This treatise offers an alternative analysis based on the forces associated with the rotational velocity of the Earth to explain supercontinent break-up followed by tectonic plate movements, subduction, and orogenic processes. This is in contradiction to current wisdom which accepts that the movement of a continental plate (CP) is the result of the ‘pulling action’ applied to it by the subduction of the higher density oceanic lithosphere (OL) as it descends below the CP. The direction of the heated convection currents considered to cause subduction must vary over time and distance. It was this inability to reconcile the long term (Mya’s) unidirectional movements of tectonic plates in an omnidirectional convection current based force environment, that prompted the author (Maurer 2002 to 2020) to analyse the constant forces generated by the rotational velocity of the Earth.

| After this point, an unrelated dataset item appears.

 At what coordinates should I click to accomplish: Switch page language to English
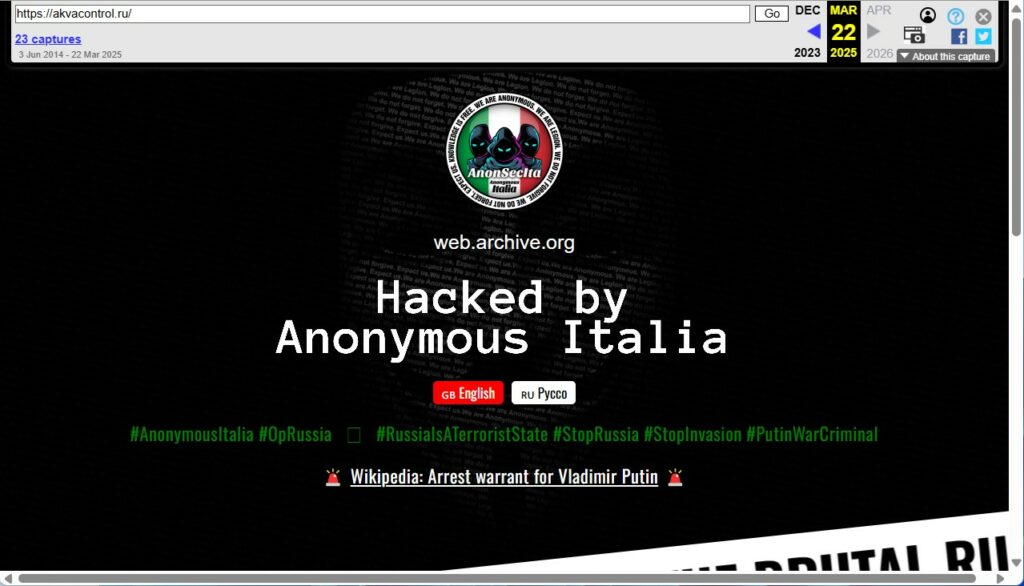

Furthermore, the innovative introduction of circumferential tensile forces and momentum to the study of plate tectonics allows for the reconsideration and possible separation of the role of subduction from the force driving tectonic processes. To date, the magnitude of the circumferential forces, often incorrectly termed ‘inertial forces’ have been generally considered to be negligible in the context of tectonic movements. It will be demonstrated that a small (1.0 km) offset of the centre of mass (COM) from the centre of rotation will create circumferential stress forces at the Earth’s outer rim that are sufficient to break up a supercontinent. This approach thus allowed the development of the equation F = MRω2Eπ/4 relating the circumferential tensile forces (F) to the offset (E) centre of mass (taken as 1.0 km) from the centre of rotation and the rotational velocity (ω) of the Earth. The circumferential forces developed within the lithosphere due to the permanently rotating ‘unbalanced’ or ‘wobbly’ planet are considered primarily responsible for the perpetual movement of the tectonic plates. It is this continuous action that allows for an alternative cycle of lithosphere regeneration to the Wilson cycle to be proposed and illustrated. The break-up of Pangea in the early Jurassic period c.200Mya is used as an example throughout this treatise.

The further introduction of Momentum (Mass x Acceleration) to the motion of a continental plate has resulted in a complete rethink of the cause and role of subduction in tectonic plate movements. This analysis thus postulates that the moving continental plates (CP) as they break away from a ‘halted’ supercontinent start to accelerate from zero velocity (Vo) to plate velocity (Vp). The developed Momentum (p) = Mass of CP x Velocity of CP = Mcp x Vp will continue to keep the CP moving until collision at a convergent margin. The downward force due to the massive weight of the lower density CP will push down the oceanic lithosphere over which it is moving, against the upward buoyancy and the viscous drag forces. It is this action that initiates the subduction cycle and slab pull process. Slab break away into the mantle with the loss of the slab pull force has not been observed to stop, or impede the continuous movement of the CP. It is thus possible to illustrate that subduction is a direct consequence of tectonic movements as distinct from being the cause. By implication, it is considered that the complex circulatory system of heated convection currents within the mantle has a passive rather than an active role in tectonic plate movements. The application of momentum to the movement of the Indian Plate allows for an alternative approach to be taken to account for the varying velocity changes noted in its north-east movement from its split from Madagascar to the formation of the Himalayan Mountain range in Eurasia.

The analysis given in this paper further shows that the Earth alongside the other planets require an ‘offset centre of mass’ to allow the mutual gravitational pull between the Sun and the planets to establish an N-S axis around which the planets are caused to rotate. This, in turn, gives rise to a rational explanation of the reason for the rotation of planets (except Venus unless considered as being upside down) in the same anti-clockwise direction as the Sun itself. This is in keeping with Kepler’s Laws of orbital motion in which the Sun rotates the planets.